After a six-year battle between condo owners and their strata council, the owners were forcibly evicted by the RCMP earlier this week.
RCMP escorted Cheng-Fu Bea from his Coquitlam condo following a court order issued last month that ruled the Beas must sell their condo to help pay for legal costs.
After $173,000 in legal fees and seven lawsuits over nearly a decade, Mr. Bea wouldn’t accept multiple court orders to stop his parking crusade.
The case began back in August 2006 when the Brittany Park strata council passed a new parking bylaw which assigned each condo owner a specific parking spot; visitor parking spaces to were limited to visitors only
Cheng-Fu Bea refused to abide by the new parking rules and, in the process, racked up $1,000 in fines for parking in spots other than his own.
When Bea protested the fines, BC Supreme Court quickly ruled Bea had to pay his parking fines, which the strata council agreed to reduce to $600, as well as court costs.

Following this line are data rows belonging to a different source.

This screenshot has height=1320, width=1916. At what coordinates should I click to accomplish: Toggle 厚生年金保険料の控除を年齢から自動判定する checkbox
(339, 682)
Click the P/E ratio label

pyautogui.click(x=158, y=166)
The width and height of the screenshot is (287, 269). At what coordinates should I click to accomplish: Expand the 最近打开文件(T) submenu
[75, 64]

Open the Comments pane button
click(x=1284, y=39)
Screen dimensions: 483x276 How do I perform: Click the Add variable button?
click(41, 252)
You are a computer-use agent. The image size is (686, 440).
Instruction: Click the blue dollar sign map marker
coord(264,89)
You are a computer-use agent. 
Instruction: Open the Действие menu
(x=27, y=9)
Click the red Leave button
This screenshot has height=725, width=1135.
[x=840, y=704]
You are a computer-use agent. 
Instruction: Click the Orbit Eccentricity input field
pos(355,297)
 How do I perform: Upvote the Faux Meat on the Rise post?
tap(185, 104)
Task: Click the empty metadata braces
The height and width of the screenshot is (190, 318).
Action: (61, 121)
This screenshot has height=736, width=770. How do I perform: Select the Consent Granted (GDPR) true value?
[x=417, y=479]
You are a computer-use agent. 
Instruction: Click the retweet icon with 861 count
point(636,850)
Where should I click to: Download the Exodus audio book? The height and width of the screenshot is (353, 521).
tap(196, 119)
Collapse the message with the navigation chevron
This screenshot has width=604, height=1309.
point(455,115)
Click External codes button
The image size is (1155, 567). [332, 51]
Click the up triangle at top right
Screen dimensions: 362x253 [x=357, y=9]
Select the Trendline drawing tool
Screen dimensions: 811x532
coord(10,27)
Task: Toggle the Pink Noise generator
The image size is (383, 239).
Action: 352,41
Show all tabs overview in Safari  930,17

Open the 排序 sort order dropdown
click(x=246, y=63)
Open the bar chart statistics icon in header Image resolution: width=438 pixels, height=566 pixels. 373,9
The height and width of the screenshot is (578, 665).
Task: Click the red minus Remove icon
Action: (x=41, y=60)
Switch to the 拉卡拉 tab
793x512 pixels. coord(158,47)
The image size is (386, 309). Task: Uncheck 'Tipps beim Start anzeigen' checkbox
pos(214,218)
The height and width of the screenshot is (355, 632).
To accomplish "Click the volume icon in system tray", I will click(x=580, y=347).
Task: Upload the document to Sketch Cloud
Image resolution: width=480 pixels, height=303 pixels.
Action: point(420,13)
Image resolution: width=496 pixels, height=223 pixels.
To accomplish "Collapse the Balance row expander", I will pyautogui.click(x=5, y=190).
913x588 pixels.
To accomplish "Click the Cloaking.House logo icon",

After the strata fined Bea for continuing to park in the visitor spot, he took the strata to court, representing himself in 50 court appearances before 28 different judges.
The protracted legal dispute got so out of control that at one point the B.C. Court of Appeal has stepped in and told court staff to throw any future legal documents the man files straight into the garbage.
Court of Appeal Justice Daphne Smith ruled in 2010 that Cheng-Fu Bea is forbidden to file “any document in any registry” of the Court of Appeal related to the parking space dispute and that “registry staff are authorized to discard any document that is attempted to be filed in contravention of this order.”
Justice Smith noted in the Oral Reasons for Judgement:
It is argued throughout these proceedings by the respondents that the continuation of bringing petitions essentially for the same subject matter where one has been dismissed and a second has been dismissed on the grounds of res judicata, it is frivolous and vexatious and therefore I should dismiss the third petition as a result of it being frivolous and vexatious.
Bea did not give up and the longterm legal battle would end up costing the strata $173,000 in legal fees, to be recouped from the sale of the condo, with any monies left over going to the Beas.
Some commentators have noted this and other cases involving condo owners and strata councils demonstrate the need for an online tribunal process to avoid clogging up the courts.